Problem description
Go through the entries below and tally each line holding the string "Task". Return the number only.

Records supplied
· · · · · · ·

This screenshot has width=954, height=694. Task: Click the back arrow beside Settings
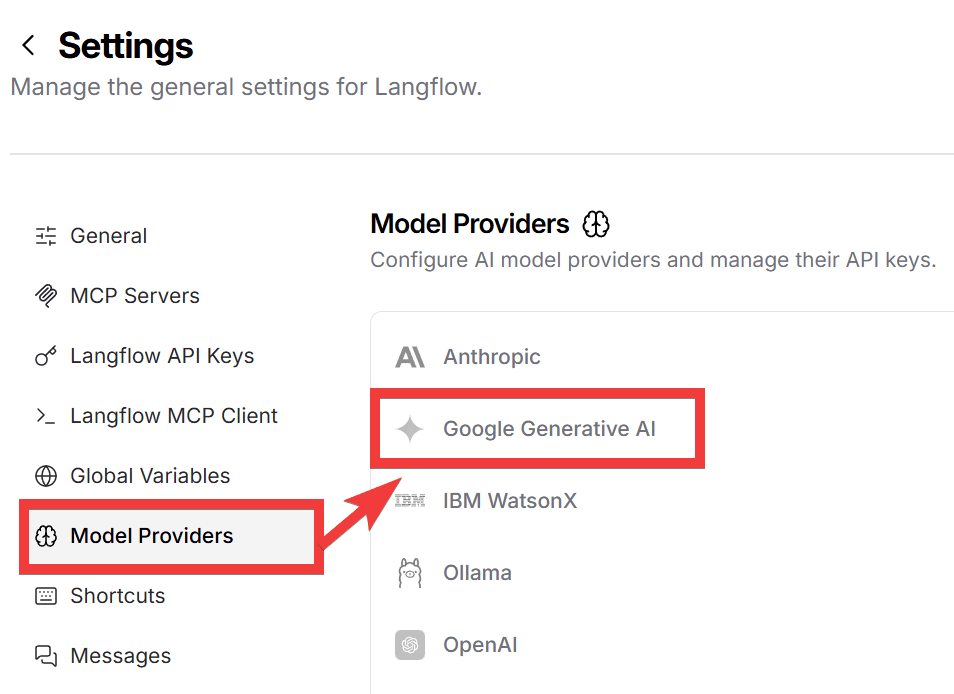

· · · · · · ·

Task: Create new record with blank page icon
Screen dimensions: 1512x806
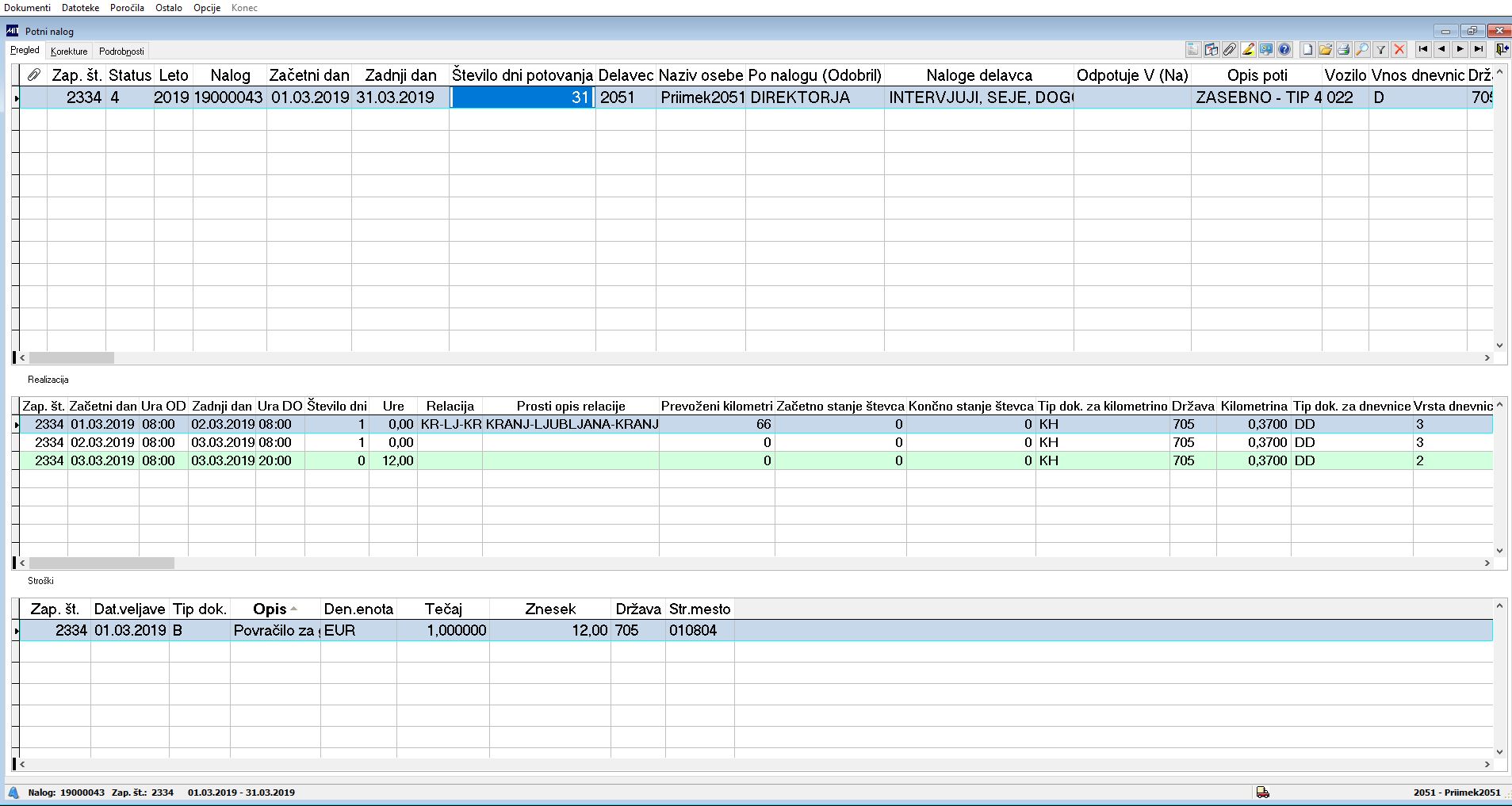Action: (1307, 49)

· · · · · · ·

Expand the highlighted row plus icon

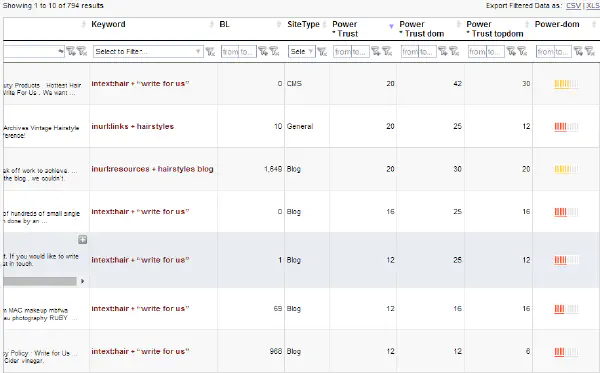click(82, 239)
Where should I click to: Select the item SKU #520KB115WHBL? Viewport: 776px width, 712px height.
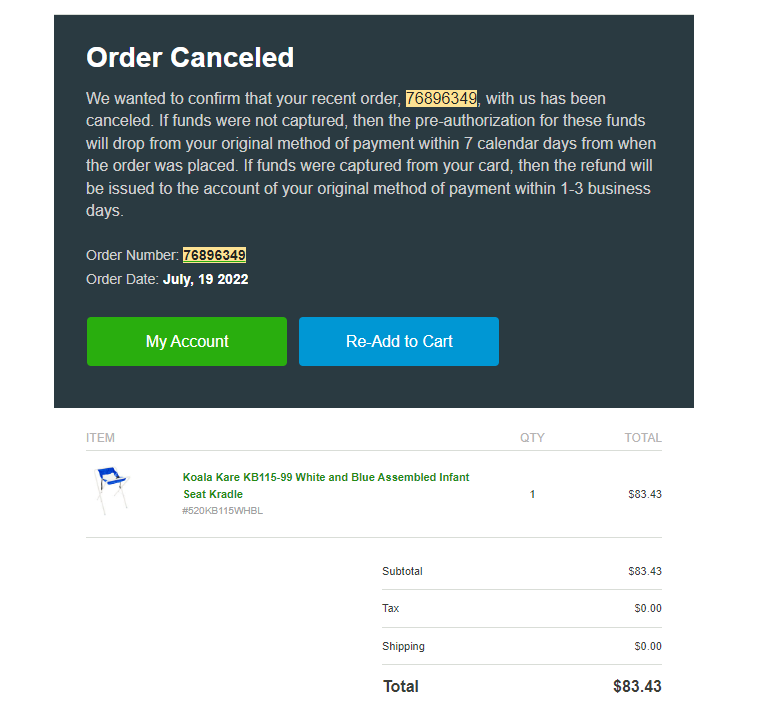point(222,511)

· · · · · · ·

Answer for this exercise
2